Oil, gas regulators get 25% raise to stay with federal office


05 17, 2012 by The Times-Picayune

The federal government is giving some of its beleaguered oil and gas regulators a raise as it tries to strengthen its four Louisiana field offices and compete with the private sector to recruit 200 more people to review and approve offshore drilling proposals, permits and spill-response plans. Empowered by a congressional spending bill passed in December, the Interior Department's Bureau of Safety and Environmental Enforcement granted 25 percent raises over the base salaries of 102 petroleum engineers, geophysicists and geologists stationed in its New Orleans, Houma, Lafayette and Lake Charles offices.

The new rates took effect April 22 and have been touted by the bureau's director, James Watson, as a key tool for recruiting and retaining employees in competition with private industry.

The employees actually are getting an 11 percent raise over their current salaries because they already had a cost-of-living adjustment equal to a 14 percent over their base pay. For example, a typical senior petroleum engineer or geoscientist making $95,459 before the raise would now make $104,524. Survey data collected by the Society of Petroleum Engineers show that the average private-sector geoscientist made $152,475 in 2011 and the average drilling engineer earned $175,363.

The Bureau of Safety and Environmental Enforcement has hired 28 new engineers since it was reorganized from the old Minerals Management Service following the BP oil spill in April 2010. Five of them were recruited and hired this year after the raise was approved by Congress, the bureau said.

Most of the work of reviewing offshore drilling permits in the Gulf of Mexico is handled by the bureau's engineers, and they've come under heavy fire in the past two years. First, the attention was on the role they played in approving permits and plans for the ill-fated Deepwater Horizon rig. They approved stock spill-response plans, failed to check tests for a piece of safety equipment and took just a few minutes to approve 11th-hour changes in BP's well design and drilling operations. President Barack Obama said the regulatory agency had a "cozy relationship" with the oil industry and ordered its overhaul.

But when that reform came in the form of three new agencies and new leadership, the scientists and engineers were demonized again by Louisiana politicians who blamed them for slow-walking permits for an industry trying to get back to work. The conflict reached a head in September when U.S. Rep. Jeff Landry, R-New Iberia, tried to meet with a bureau official in charge of permits and was turned away from the New Orleans office, then said the agency was akin to the Gestapo, Nazi Germany's secret police.

With morale at an all-time low, even the government's most outspoken critics say more competitive pay is justified. But some question why the raises are also going to the engineers who approved plans and permits for the Deepwater Horizon.
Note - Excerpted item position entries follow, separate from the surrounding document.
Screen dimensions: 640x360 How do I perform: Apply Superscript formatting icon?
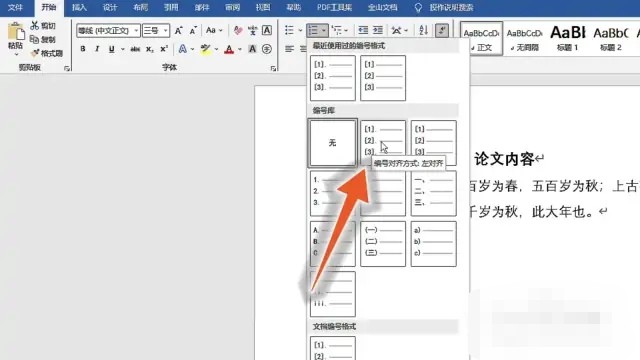(164, 49)
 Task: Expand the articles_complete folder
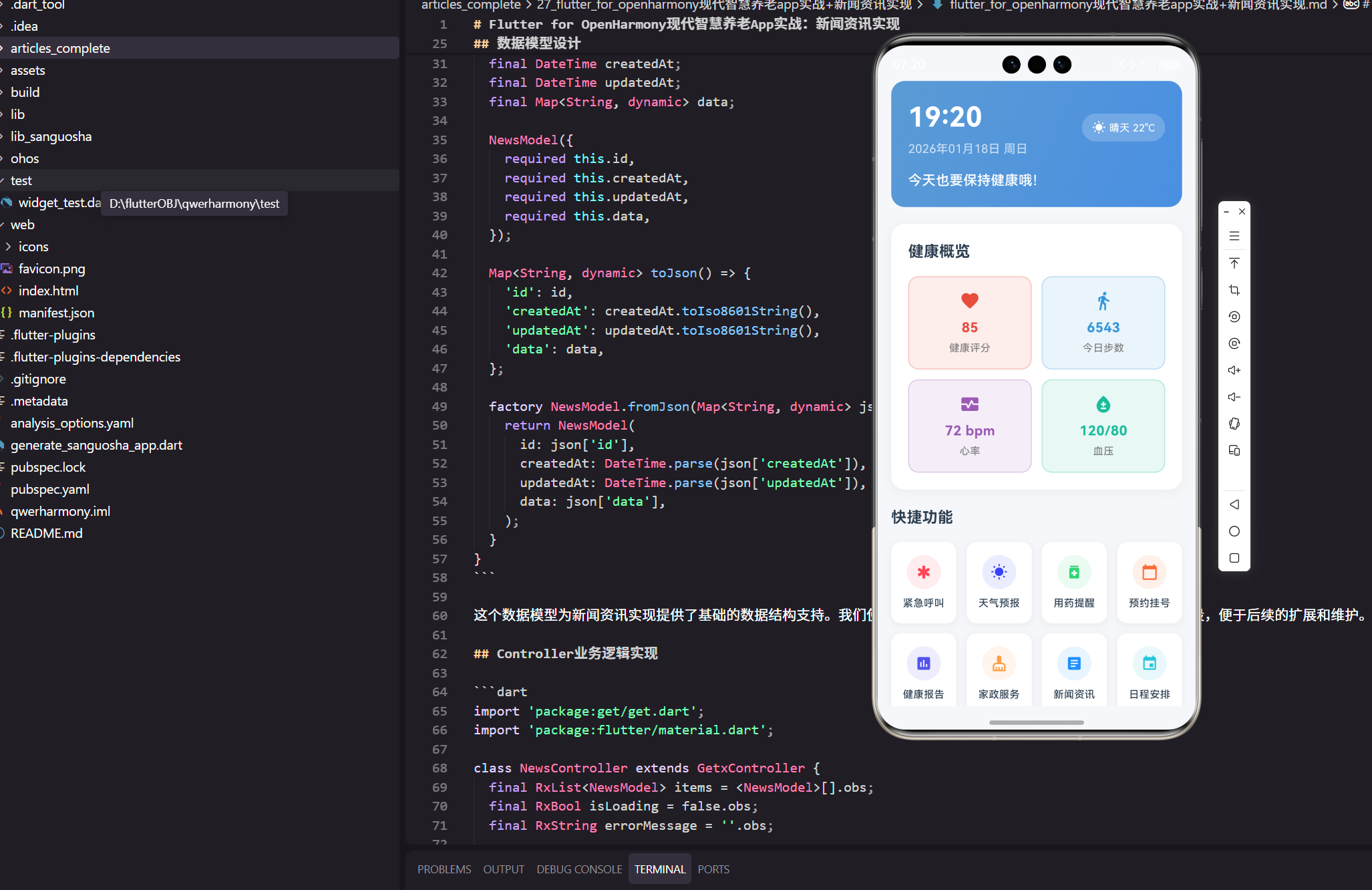pyautogui.click(x=60, y=48)
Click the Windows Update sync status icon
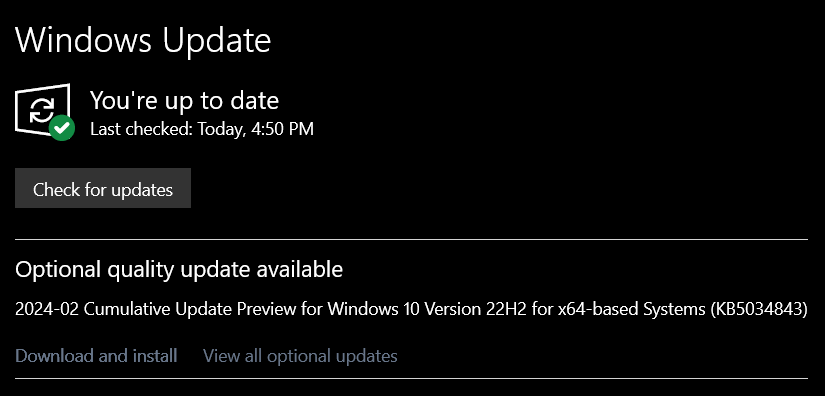Viewport: 825px width, 396px height. click(45, 112)
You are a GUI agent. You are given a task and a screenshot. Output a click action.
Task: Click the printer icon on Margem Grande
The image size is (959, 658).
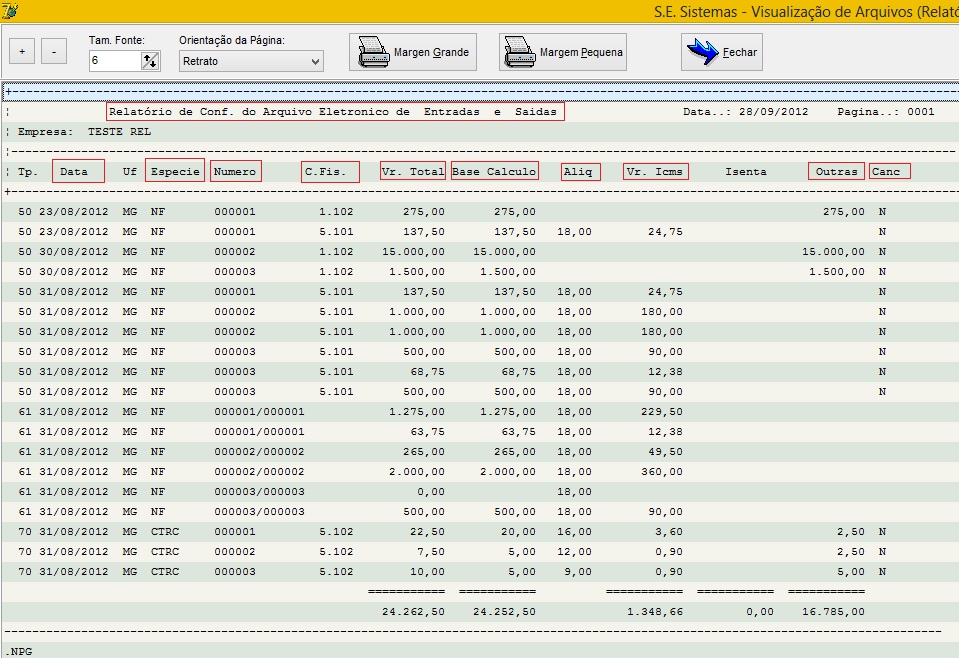click(374, 51)
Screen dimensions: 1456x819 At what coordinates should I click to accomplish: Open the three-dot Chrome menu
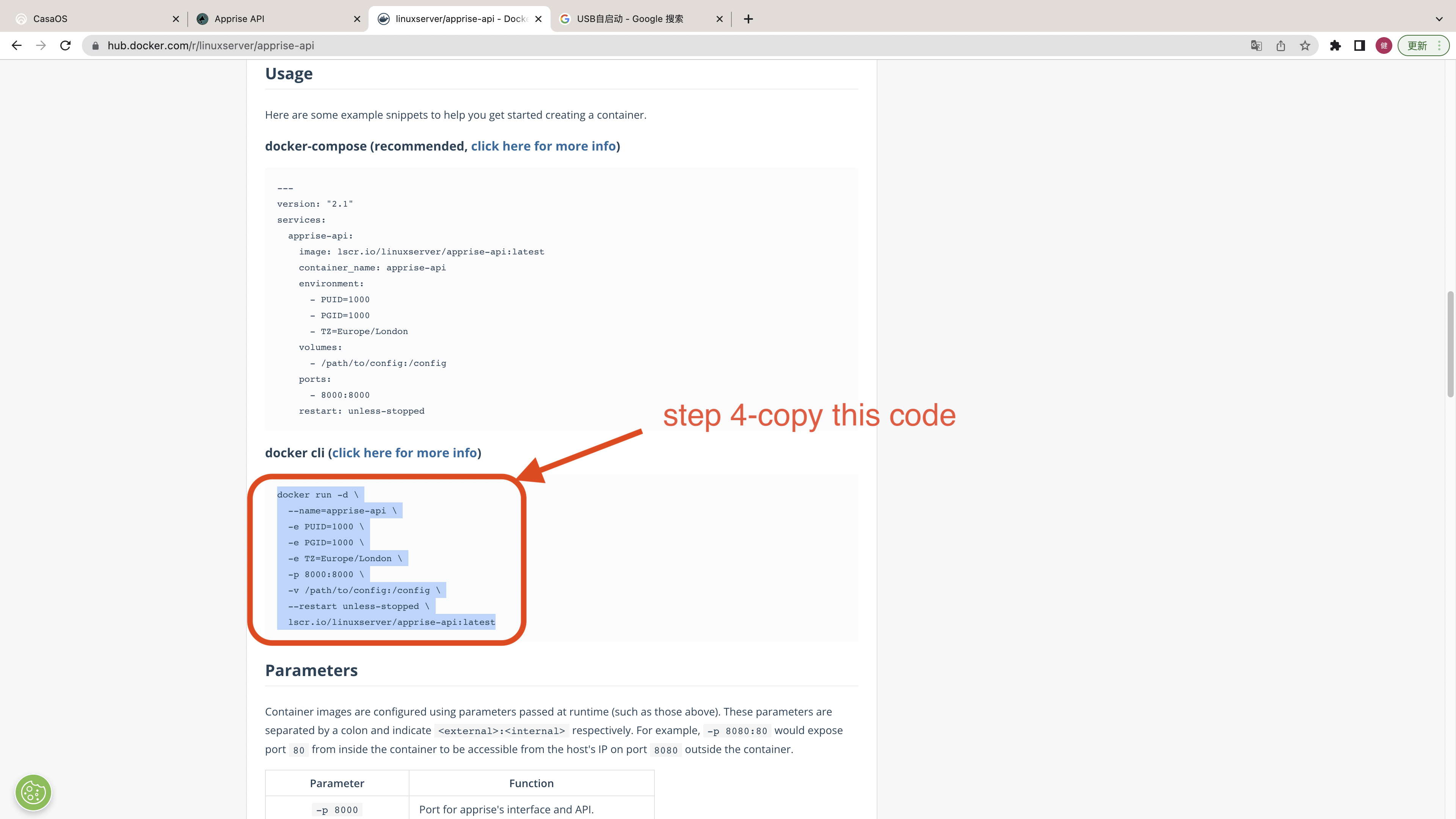click(x=1440, y=45)

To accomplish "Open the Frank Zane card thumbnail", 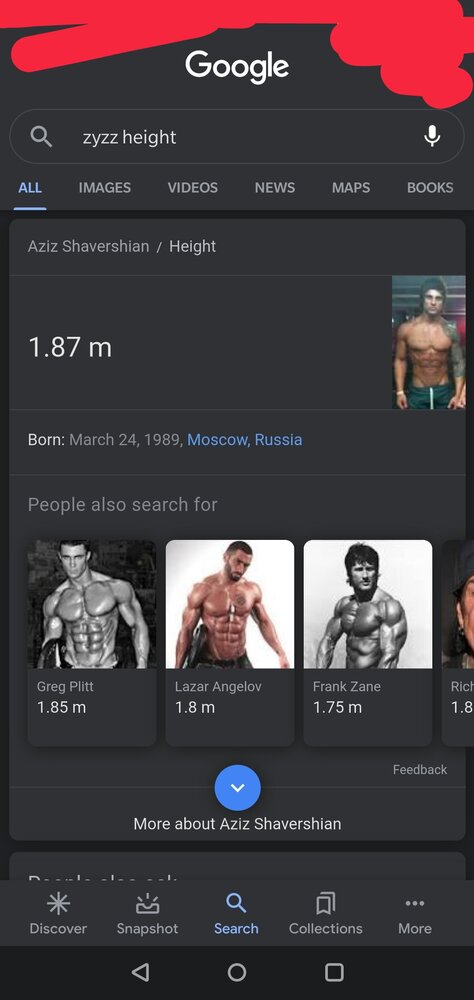I will coord(368,604).
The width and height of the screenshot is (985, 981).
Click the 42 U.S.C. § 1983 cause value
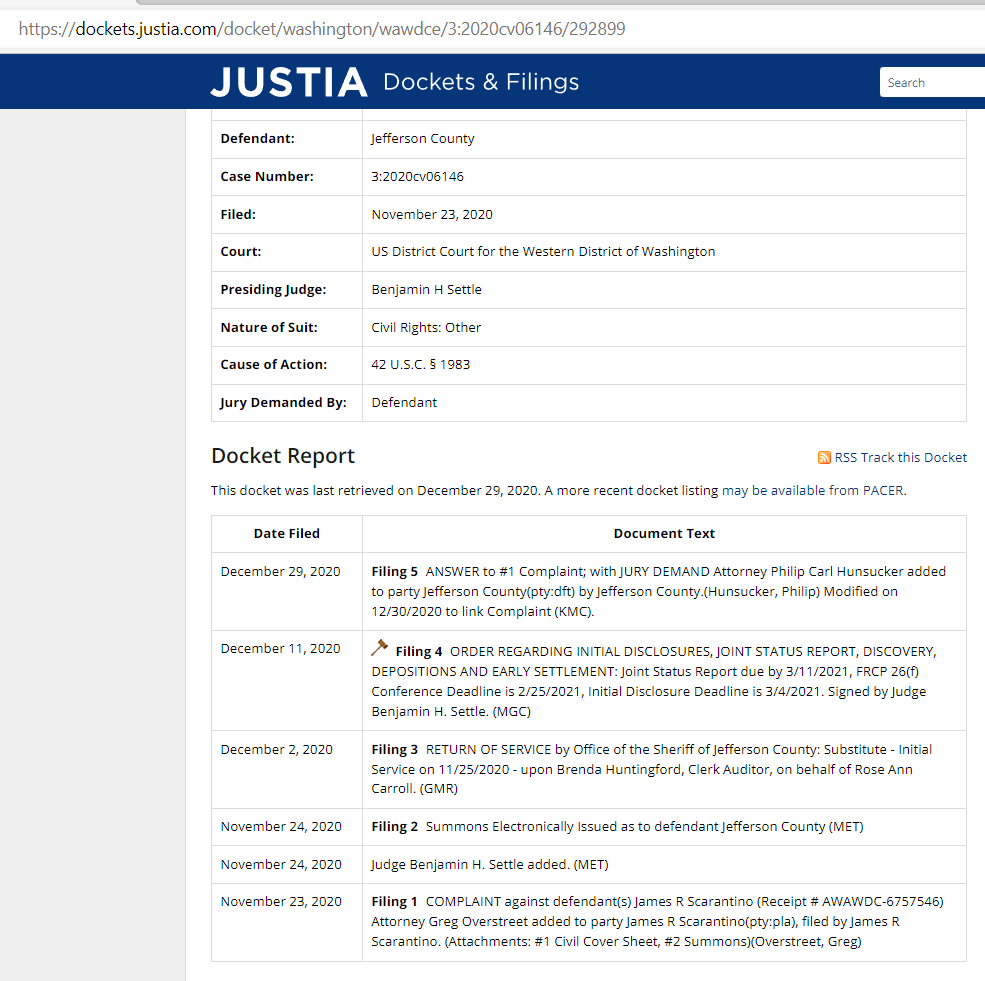420,365
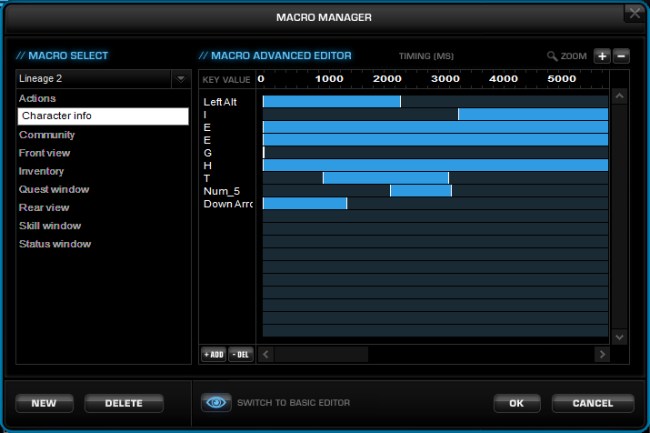Click the CANCEL button
The image size is (650, 433).
point(592,403)
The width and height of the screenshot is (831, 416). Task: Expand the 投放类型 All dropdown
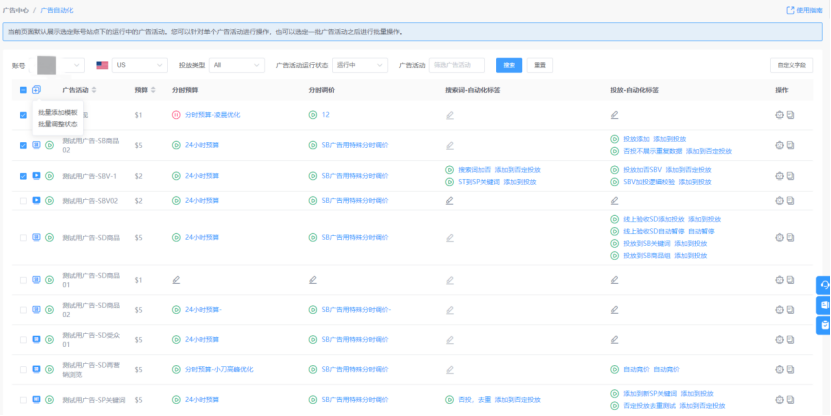pos(236,65)
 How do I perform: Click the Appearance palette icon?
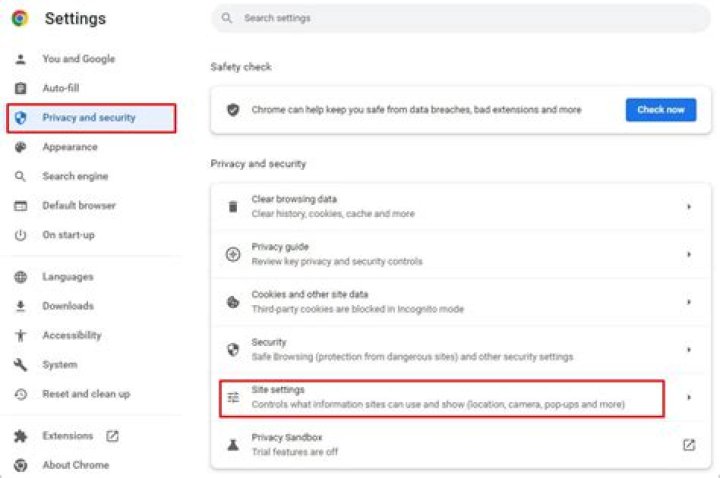[20, 147]
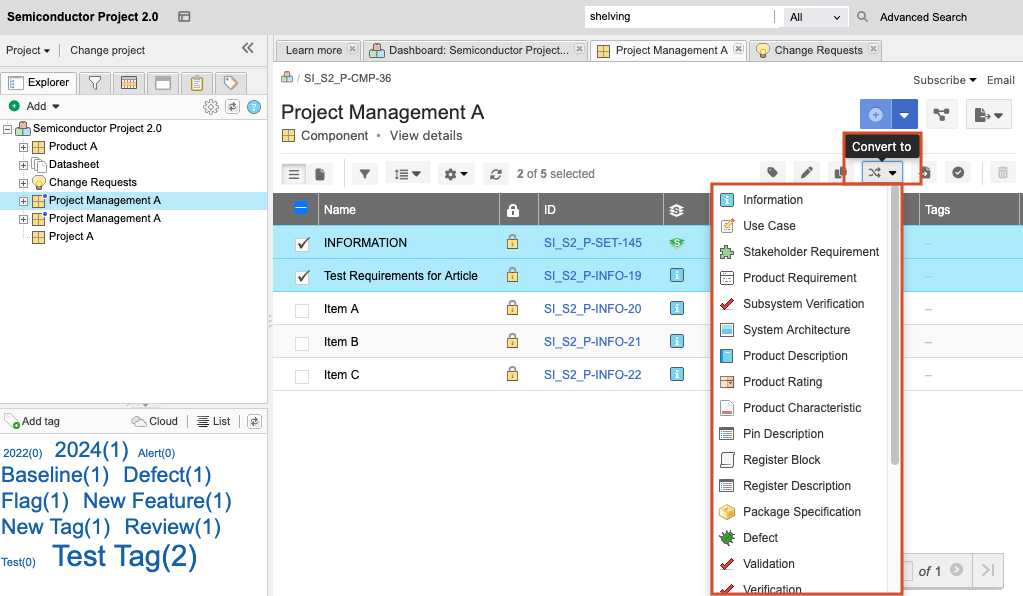Image resolution: width=1023 pixels, height=596 pixels.
Task: Open the Filters tab in the left panel
Action: click(x=94, y=83)
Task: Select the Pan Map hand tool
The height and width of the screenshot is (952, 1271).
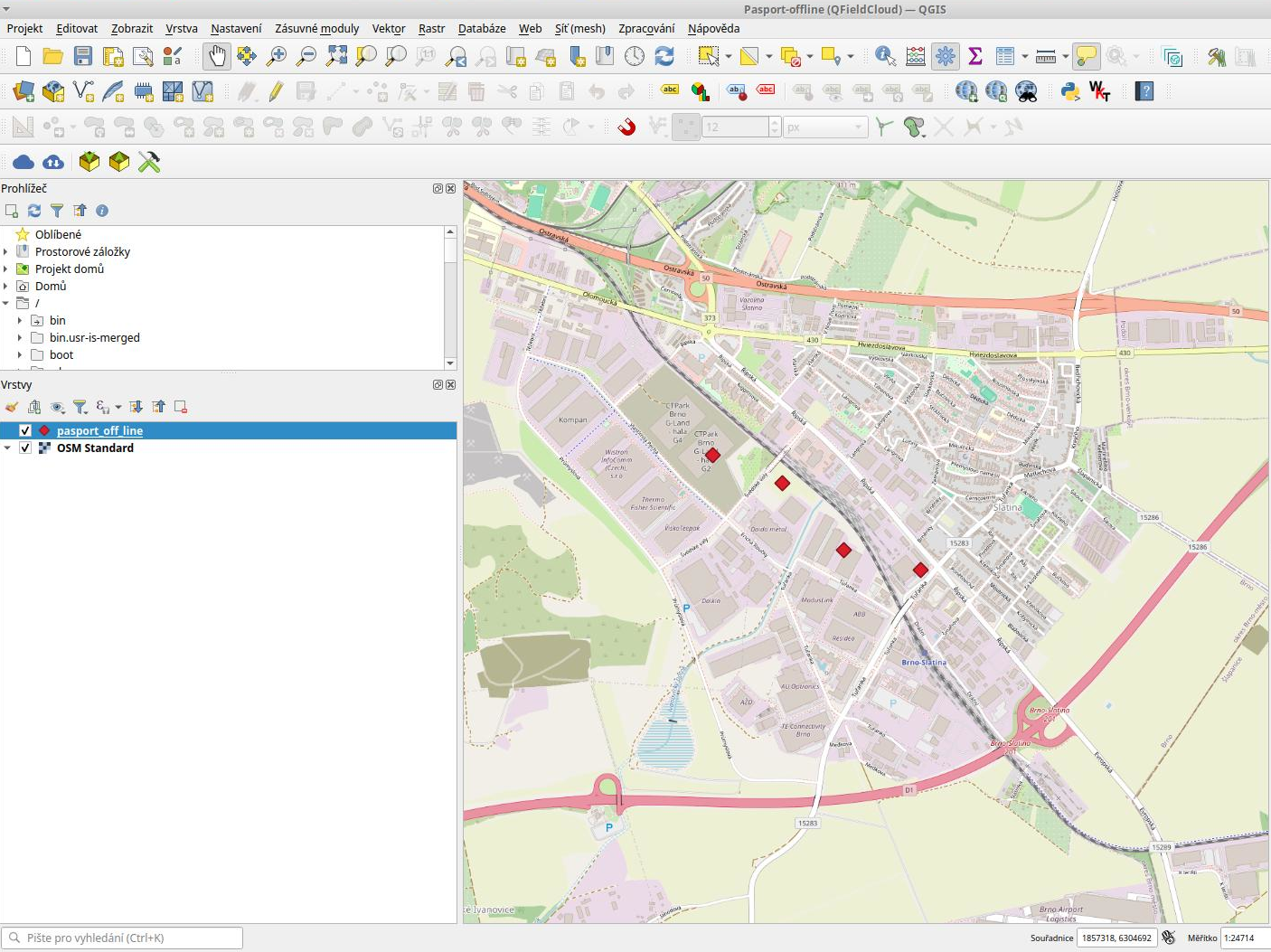Action: pos(217,57)
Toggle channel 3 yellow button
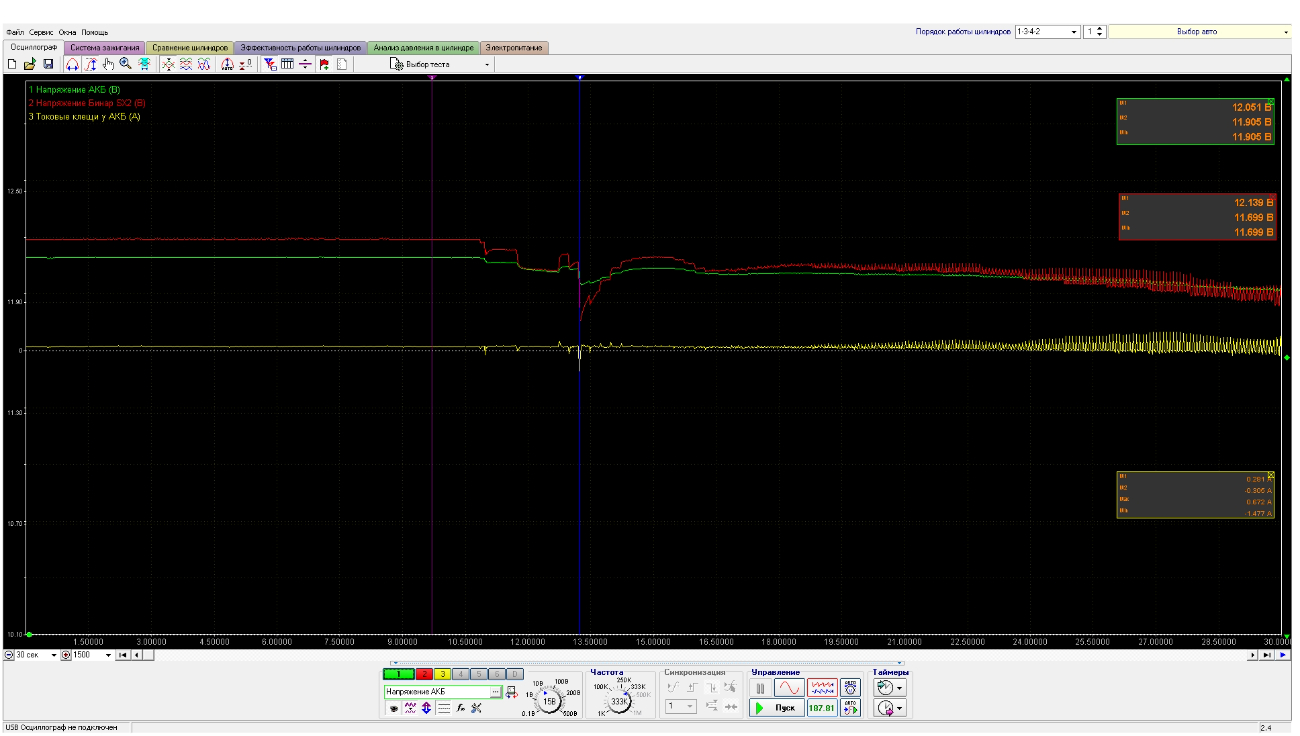The height and width of the screenshot is (736, 1300). [x=442, y=675]
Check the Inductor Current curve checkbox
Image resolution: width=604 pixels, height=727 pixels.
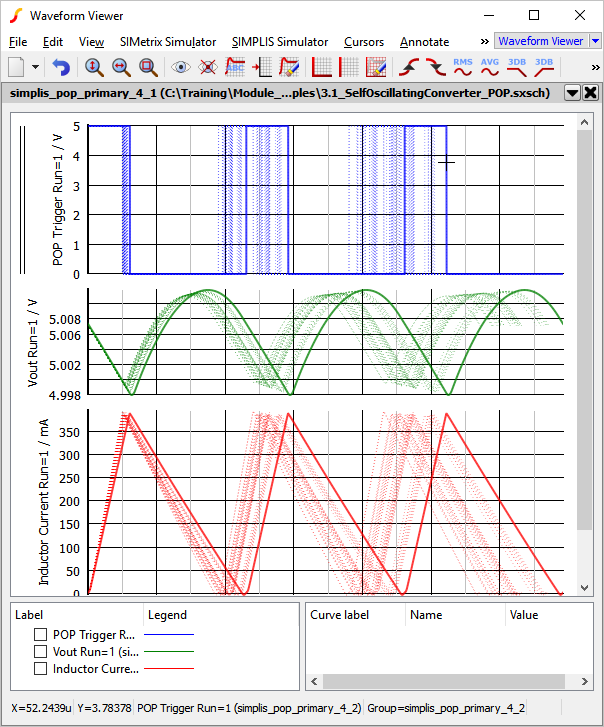(x=41, y=669)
"It's reasonable they should get a raise and it's reasonable that the congressional delegation should back off, but it's also reasonable to have some accountability for the people who are at least partially responsible for the worst environmental disaster in the history of the United States," said Anne Rolfes, director of the Louisiana Bucket Brigade.

The bureau declined to comment on whether any regulators were disciplined as a result of the Deepwater Horizon investigation, although none of the various accident investigations found their decisions had been a direct cause of the rig explosion and oil spill.